La diffusion dimanche d'une émission à l'Elysée avec McFly et Carlito, qui a dépassé les 3,4 millions de vues en quelques heures, n'est que le dernier d'une série de signaux adressés par Emmanuel Macron en direction des jeunes, à moins d'un an de la présidentielle.

Le "concours d'anecdotes" du président avec le duo de youtubeurs stars, émaillé d'un appel à Kylian Mbappé et terminé par un mini-concert de metal dans les jardins du palais, conclut une semaine qui a vu les lancements successifs de mesures pour le sport et la culture, à grand renfort à chaque fois de séquences filmées au milieu de jeunes Français.

Mercredi dans l'Aube, le chef de l'Etat avait lancé le Pass Sport, une aide de 50 euros par enfant destinée à faciliter l'inscription dans un club affilié à une fédération. 5,4 millions de jeunes y sont éligibles.

Vendredi à Nevers, il concrétisait une promesse de campagne du candidat Macron, le Pass Culture doté de 300 euros et destiné aux 800.000 jeunes âgés de 18 ans. Les bénéficiaires pourront le dépenser en billets (cinéma, concert, spectacle, musée...), en biens culturels (livres, disques, instruments...), en cours de disciplines artistiques, en matériel des beaux-arts ou en services numériques (jeux vidéo, musique en ligne, certaines plateformes de SVOD, presse en ligne, ebooks...).

S'attardant ensuite dans le chef-lieu de la Nièvre, le président a assisté à la fin d'un concert du groupe de rap 47Ter. "Je sais ce que cette épidémie et ces mois ont volé de moments de joie, d'insouciance. C'était juste très beau de vous voir être heureux. Ça va aller de mieux en mieux", a-t-il lancé, au pied de la scène, au jeune public qui lui réclamait un discours.

Son pas de deux avec McFly et Carlito a, sans surprise, été dépeint comme futile par les oppositions.

"Je ne pense pas qu'Emmanuel Macron est meilleur youtubeur que président de la République", a lancé sur France 3 le communiste Ian Brossat: "L'essentiel est d'apporter des réponses à la précarité des jeunes. Le reste ce sont des zouaveries".
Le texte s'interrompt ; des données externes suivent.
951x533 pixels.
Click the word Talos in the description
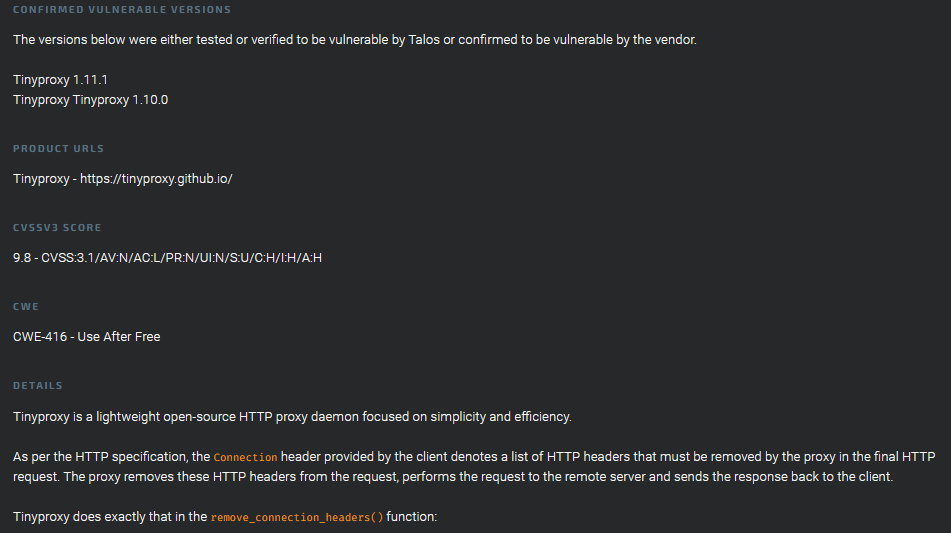click(424, 39)
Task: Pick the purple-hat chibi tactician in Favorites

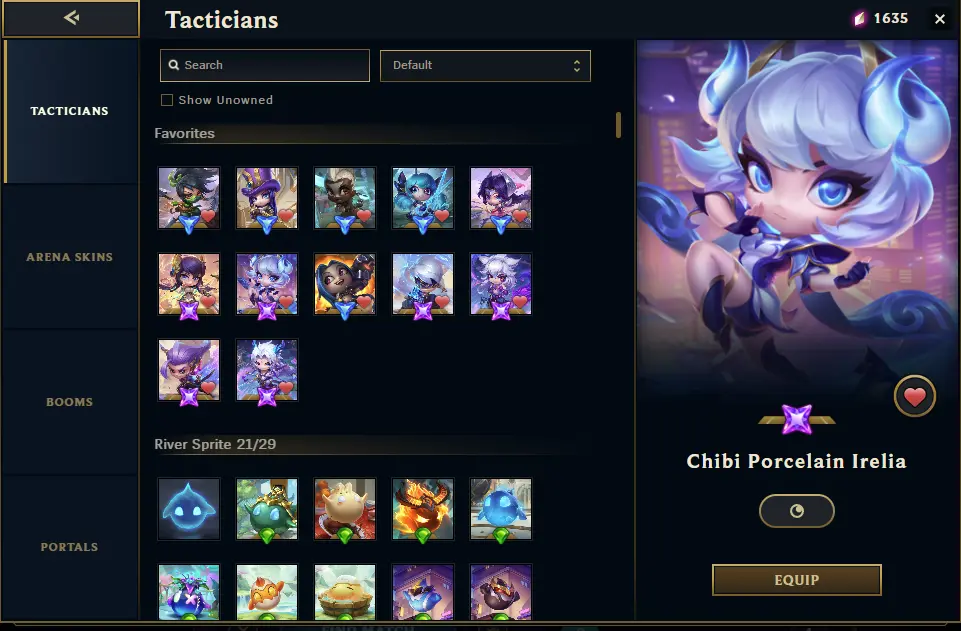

"Je me moque de savoir comment il communique", a balayé pour sa part Thierry Mariani, tête de liste du RN aux régionales en PACA: "Le bilan de M. Macron, pour moi, les Français l'ont compris. Après il peut l'expliquer sur TikTok, sur Youtube ou je ne sais quoi, je pense que les Français l'ont jugé".

"Passage obligé"

Les efforts de l'exécutif pour aller s'adresser aux jeunes là où ils se trouvent n'ont pas commencé cette semaine. En décembre, le président accordait une longue interview à Brut, prolongée par une séance de questions-réponses sur le compte Snapchat du média en ligne.

La volonté du plus jeune président de la Ve République de s'adresser directement aux jeunes adultes paraît efficace auprès de sa cible. Selon un sondage Ifop pour le Journal du Dimanche qui montre une hausse de 3 points de la cote de popularité présidentielle, Emmanuel Macron progresse particulièrement chez les plus jeunes, avec une cote de 51% chez les 18-24 ans, soit 8 points de plus qu'en avril.

"Cela fait longtemps qu'il est populaire auprès des jeunes de 18 à 24 ans", commente pour l'AFP Frédéric Dabi, le directeur général de l'Ifop, relevant que le chef de l'État fait moins bien chez les 25-34 ans, "la génération de l'insertion, ceux qui paient cash et en direct les effets de la crise".

Pour le sondeur, s'adresser aux jeunes est pour tous les candidats à l'Élysée "un passage obligé, déconnecté de toute stratégie électorale. C'est consubstantiel à toute campagne présidentielle, qui est un moment d'introspection nationale. On va parler de la France, on va parler de demain, et il n'y a rien de mieux que les jeunes pour se positionner dans une logique de projection". Quant au président sortant, "son avantage sur les autres, et c'est une raison majeure de l'adhésion des jeunes Français à son égard, c'est qu'il est lui-même jeune".

Pour autant, prévient Frédéric Dabi, "ce n'est pas dans cette génération que va se faire l'élection. Dans l'histoire d'une élections présidentielle, on n'a jamais vu le vote jeune être déterminant".